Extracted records
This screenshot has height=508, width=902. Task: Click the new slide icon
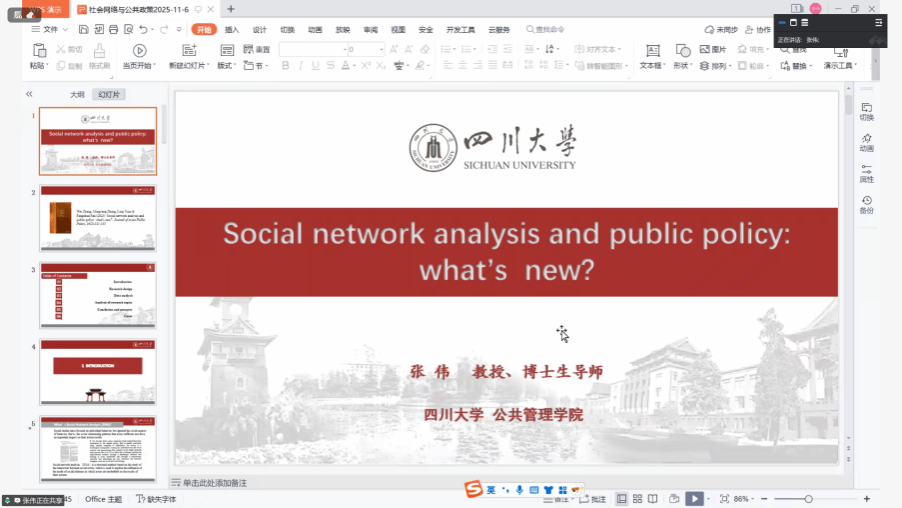(188, 50)
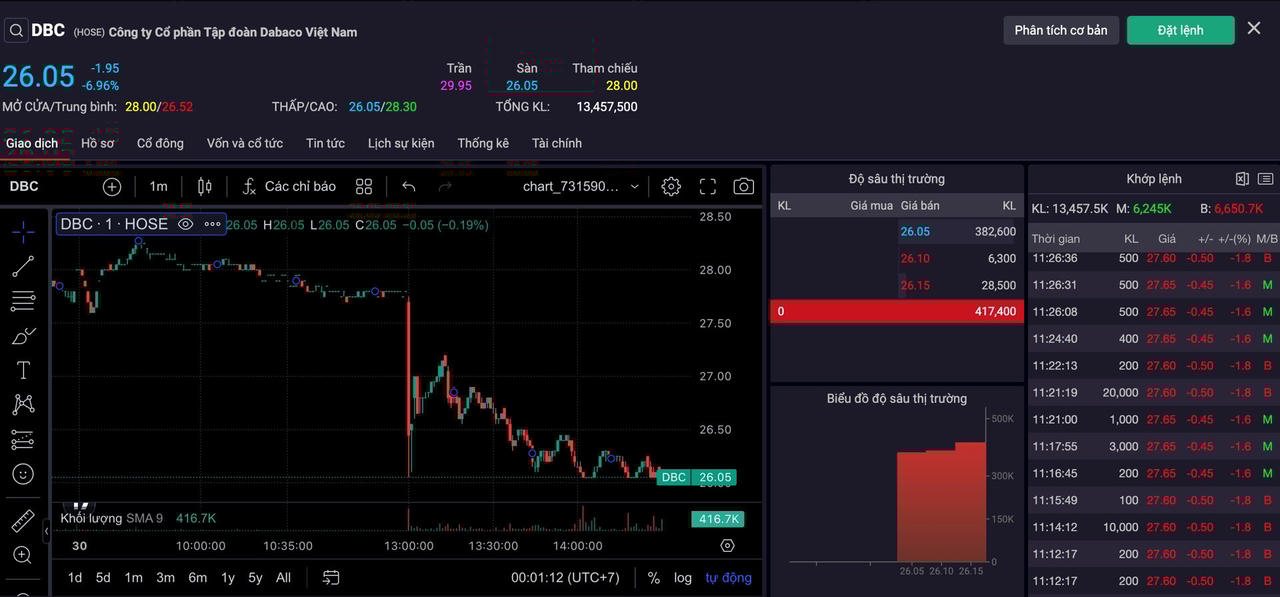The image size is (1280, 597).
Task: Expand the chart_731590 layout dropdown
Action: [x=634, y=186]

[Problem to work on]:
All that is needed is an exact copy of the entries above, minus the pictures.

[Answer to the problem]:
This screenshot has height=508, width=902. Task: Click the new slide icon
(188, 50)
The image size is (1280, 597).
Task: Expand the chart_731590 layout dropdown
Action: [x=634, y=186]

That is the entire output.